Auteur : Né en 1969 à Londres Steve McQueen est un artiste et un réalisateur britannique. Après des études d’art à Londres puis à New York, il ne tarde pas à se faire un nom dans le monde de l’art contemporain, grâce à des vidéos expérimentales souvent influencées par le cinéma. Exposé dans les plus grands musées, du Guggenheim à la Tate Gallery, il décroche en 1999 la récompense la plus prestigieuse décernée à un artiste britannique : le Turner Prize.
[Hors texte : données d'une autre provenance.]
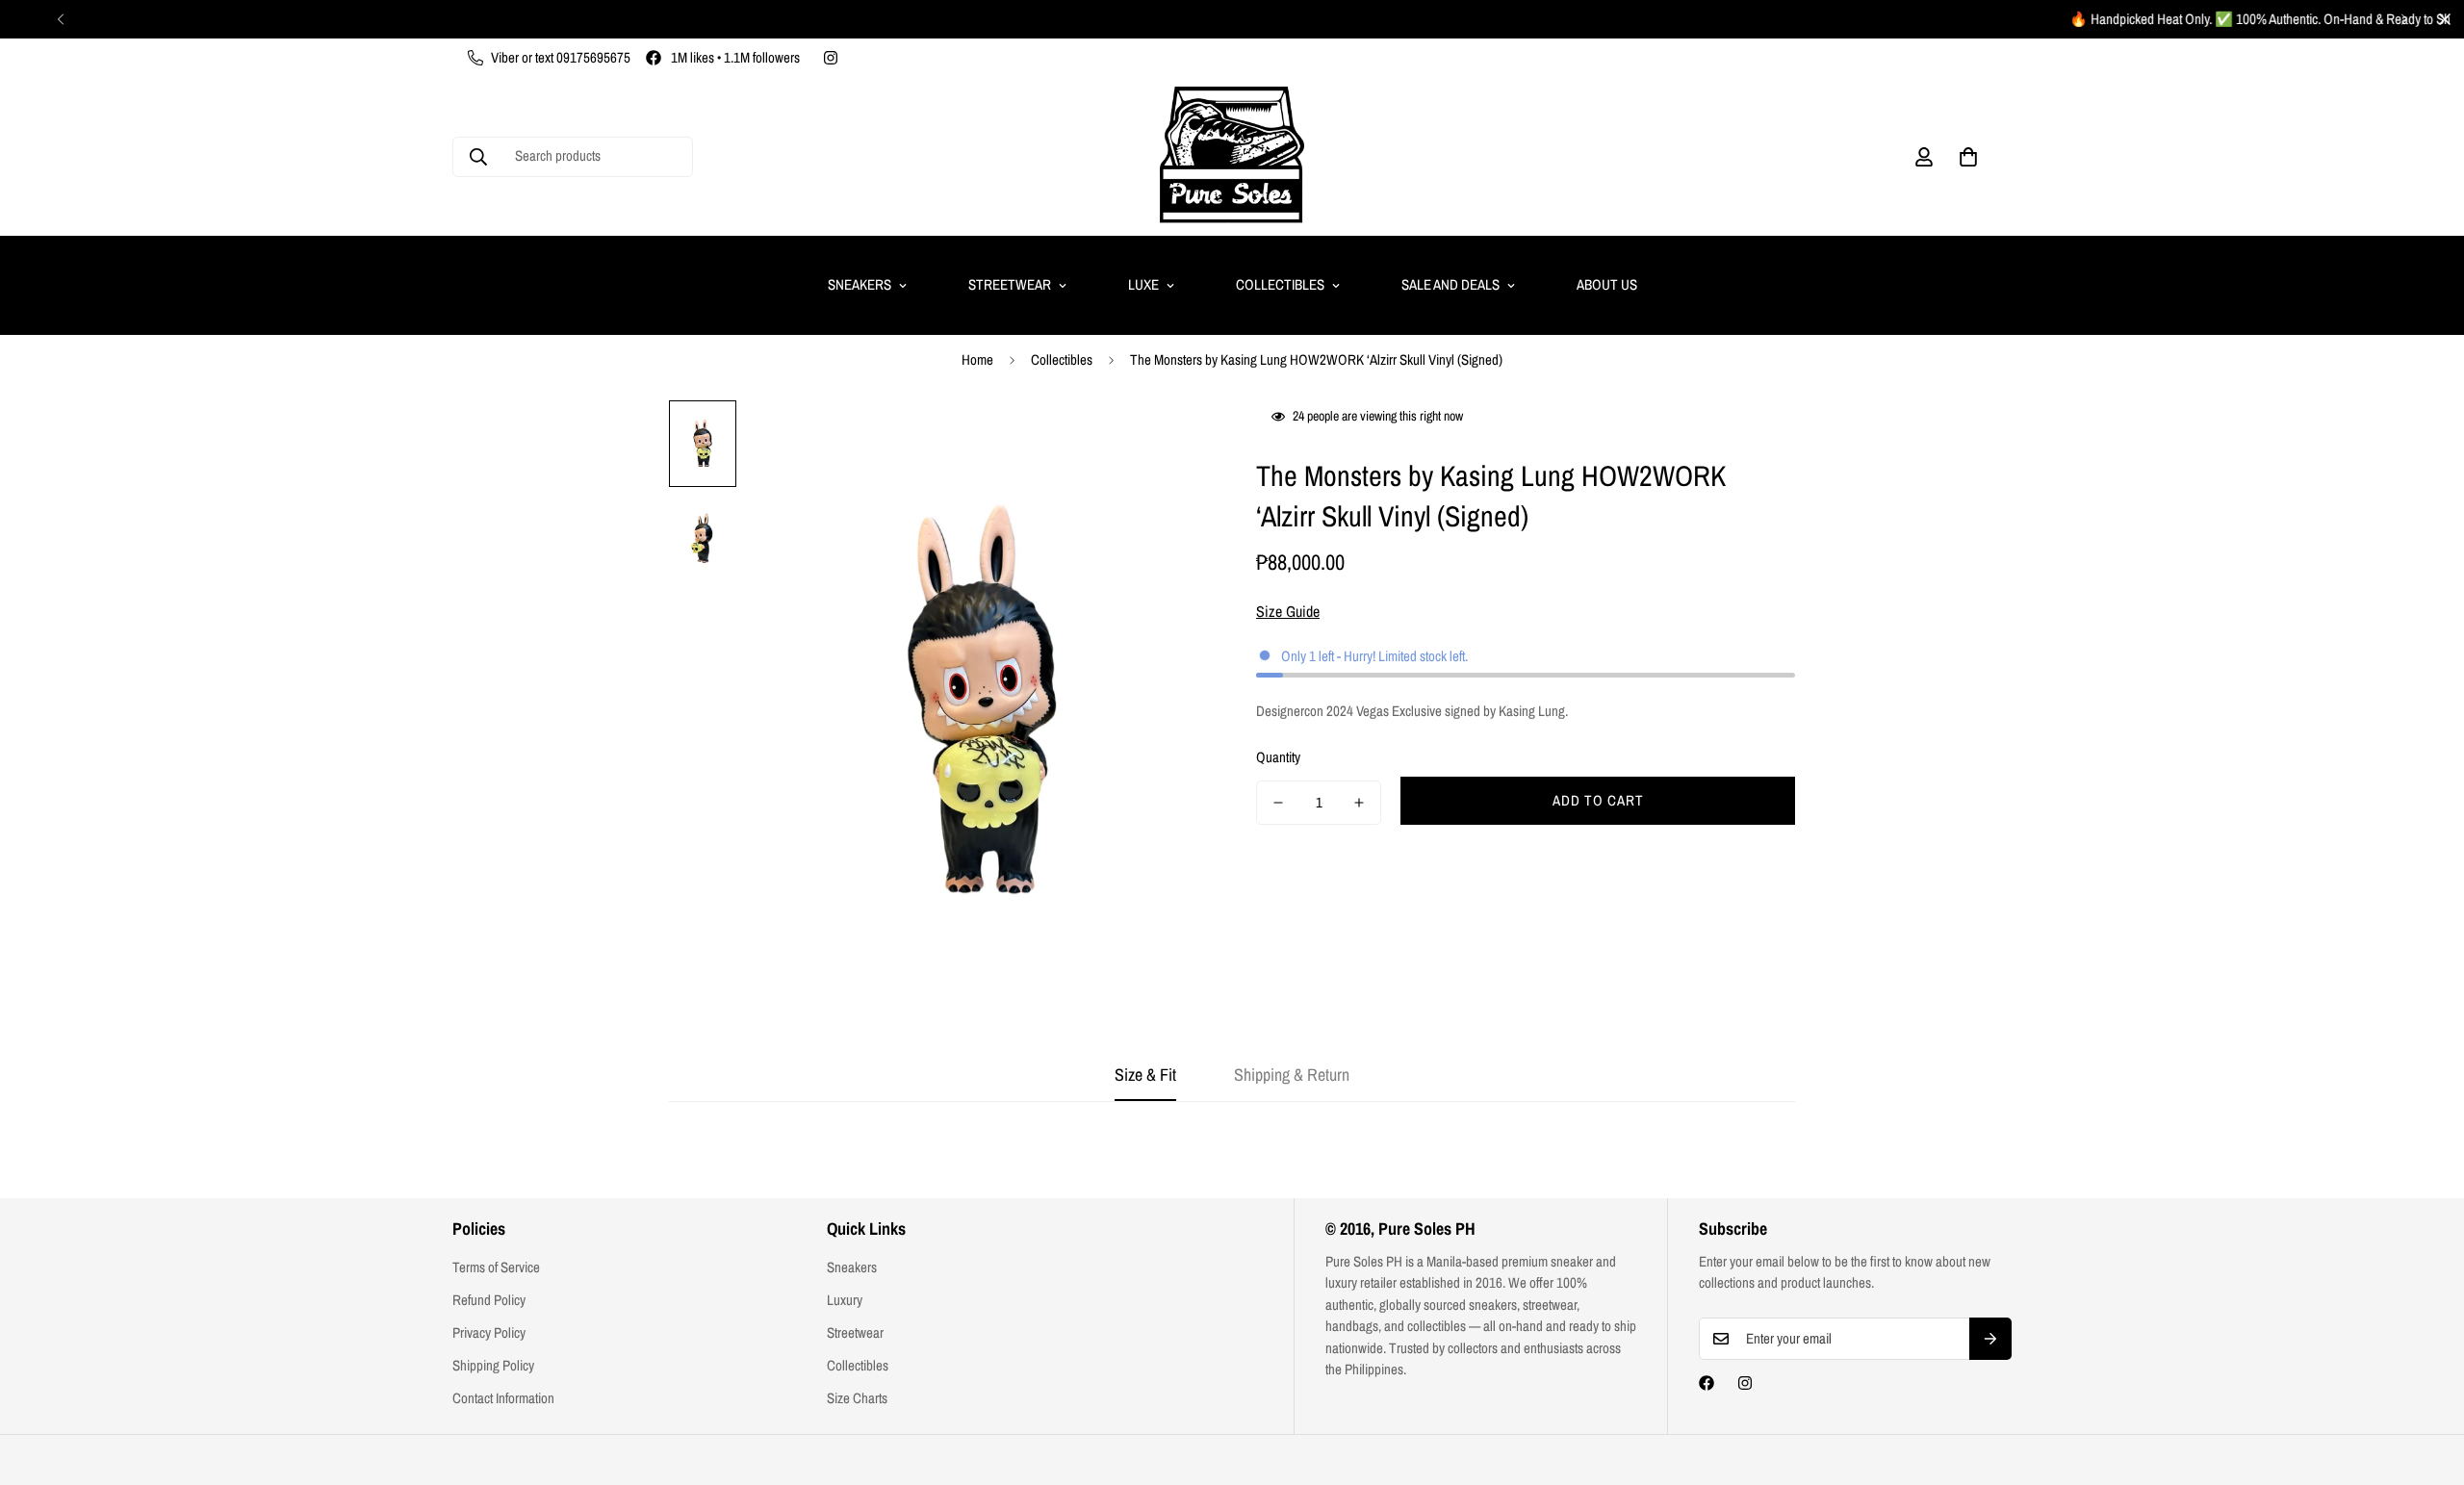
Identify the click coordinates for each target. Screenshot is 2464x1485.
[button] (1968, 157)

Lorsque Channel 4 lui propose de réaliser un long métrage, Steve McQueen, artiste engagé – il a signé en 2003 une œuvre de commande en hommage aux Britanniques tués en Irak -, décide de revenir sur une page sombre et marquante de l’Histoire récente de son pays : la mort, des suites d’une grève de la faim, de Bobby Sands, meneur d’un groupe de prisonniers membres de l’IRA, en 1981. Présenté à Cannes dans le cadre d’Un Certain Regard, Hunger emporte la Caméra d’Or. Son deuxième long métrage, Shame, traite de la thématique de l’addiction sexuelle. En 2013 il réalise 12 Years a Slave et obtient l’Oscar du meilleur film, de la meilleure actrice pour Lupita Nyong’o et du meilleur scénario adapté, ainsi que le prix du meilleur film dramatique aux Golden Globes. Les Veuves est son quatrième long métrage.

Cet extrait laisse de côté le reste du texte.